### WHAT TO PRODUCE
In the records below, repeat exactly the lines between the line holding "Task: Pick the" and the line holding "Task: Bookmark this page with the star icon", inclusive, and drop the pictures.

(Stored items)
__________

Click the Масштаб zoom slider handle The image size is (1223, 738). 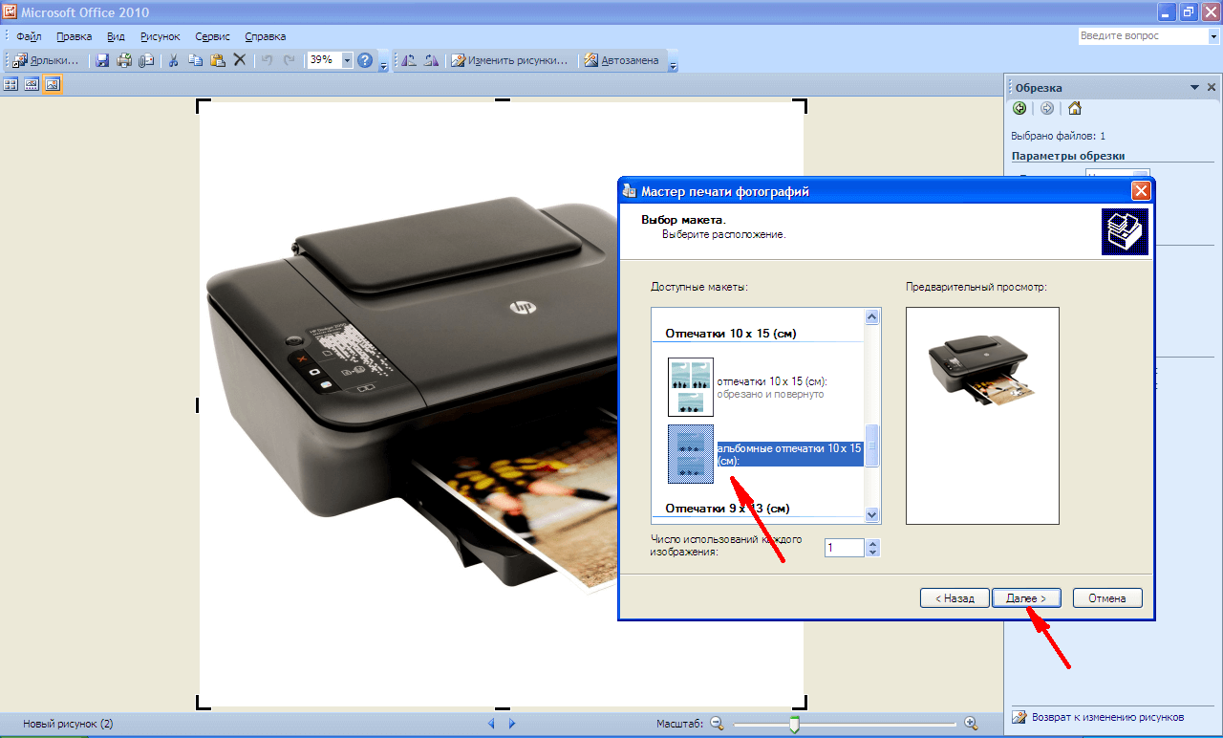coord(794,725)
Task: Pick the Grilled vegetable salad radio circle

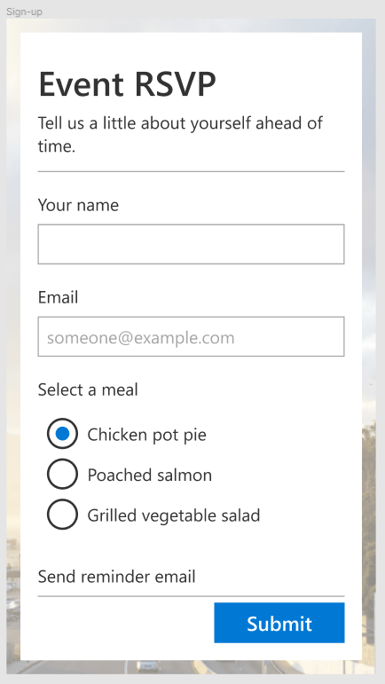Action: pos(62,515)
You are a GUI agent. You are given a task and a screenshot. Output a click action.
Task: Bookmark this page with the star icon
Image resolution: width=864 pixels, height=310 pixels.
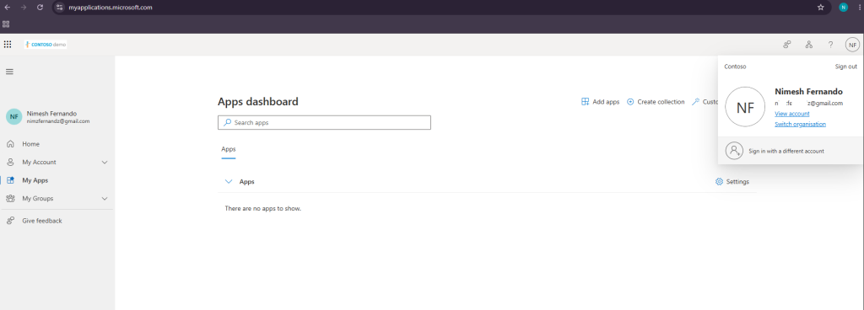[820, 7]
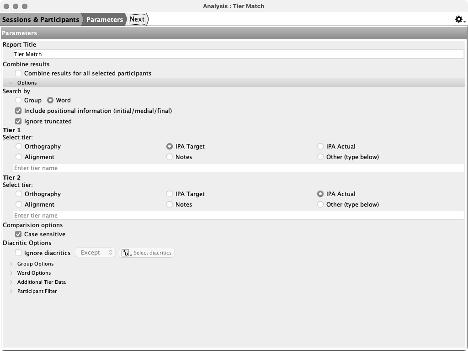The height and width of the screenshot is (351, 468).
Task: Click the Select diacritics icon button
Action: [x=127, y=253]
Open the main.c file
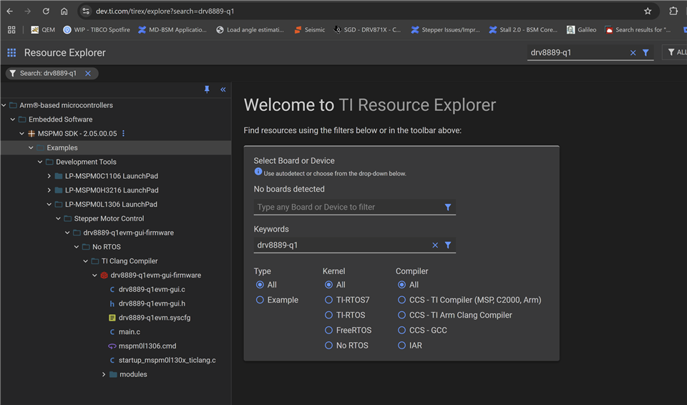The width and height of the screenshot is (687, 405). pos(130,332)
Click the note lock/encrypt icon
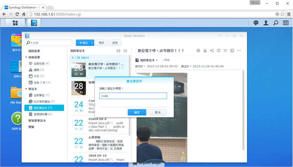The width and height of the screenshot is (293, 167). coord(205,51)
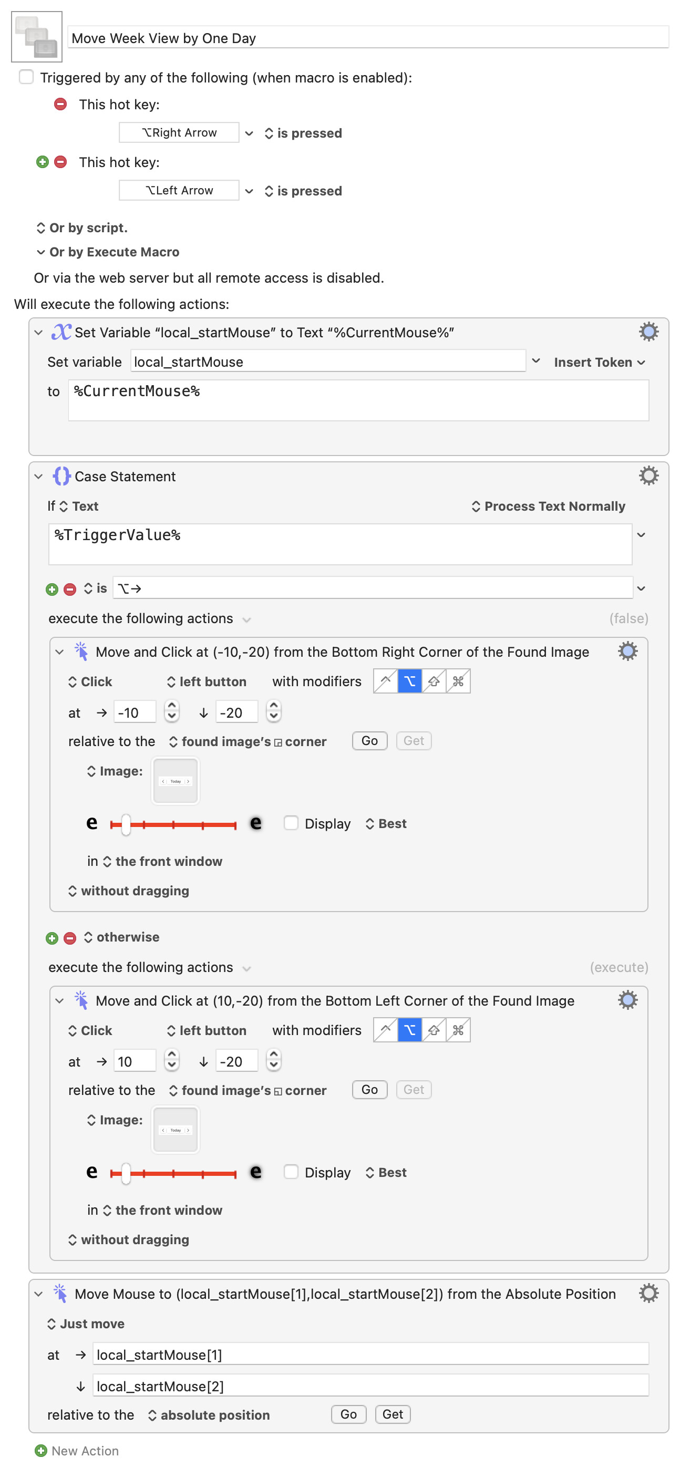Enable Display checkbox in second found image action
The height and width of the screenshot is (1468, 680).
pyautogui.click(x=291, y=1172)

__________

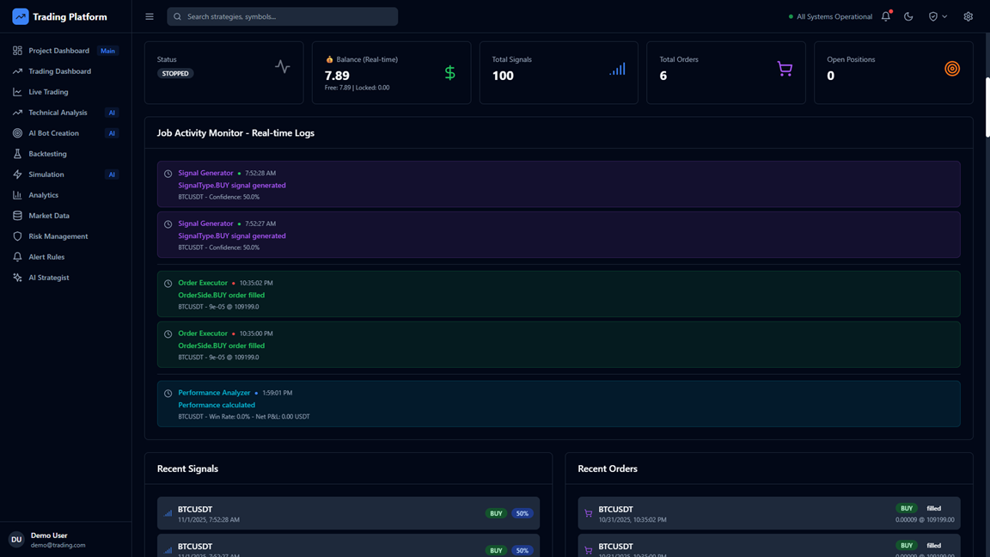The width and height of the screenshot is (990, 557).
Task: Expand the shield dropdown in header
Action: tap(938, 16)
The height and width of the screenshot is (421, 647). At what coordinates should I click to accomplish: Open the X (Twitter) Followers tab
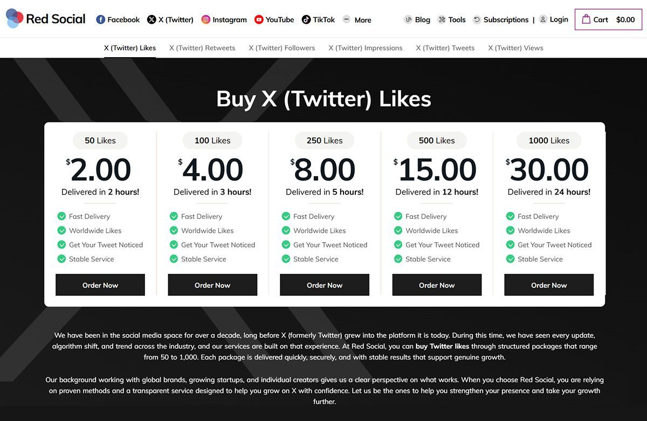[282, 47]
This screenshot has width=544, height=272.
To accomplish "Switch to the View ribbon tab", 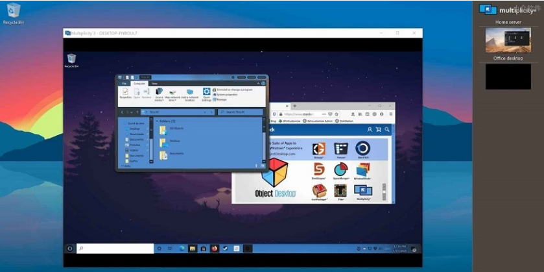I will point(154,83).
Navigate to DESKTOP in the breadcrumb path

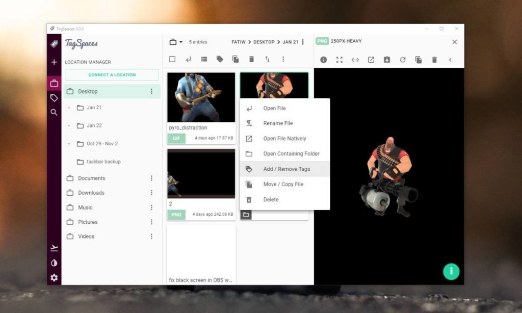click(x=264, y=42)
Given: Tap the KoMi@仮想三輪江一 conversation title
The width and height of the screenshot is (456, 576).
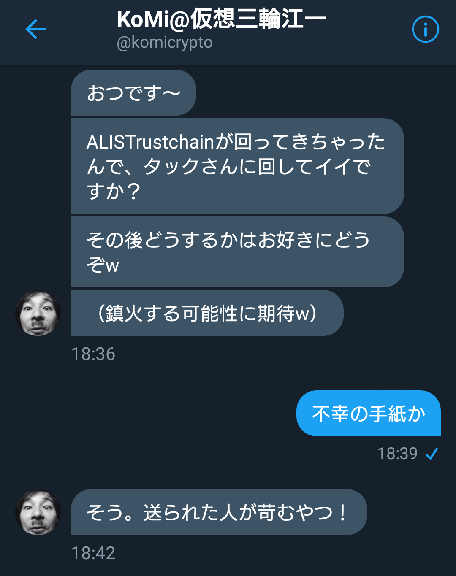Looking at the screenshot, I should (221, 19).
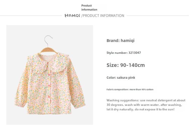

__________

### ANSWER TO THE PROBLEM
Task: Pick the Grilled vegetable salad radio circle

Action: pos(62,515)
You are a GUI agent. You are given a task and a screenshot. Output a click action.
Task: Bookmark this page with the star icon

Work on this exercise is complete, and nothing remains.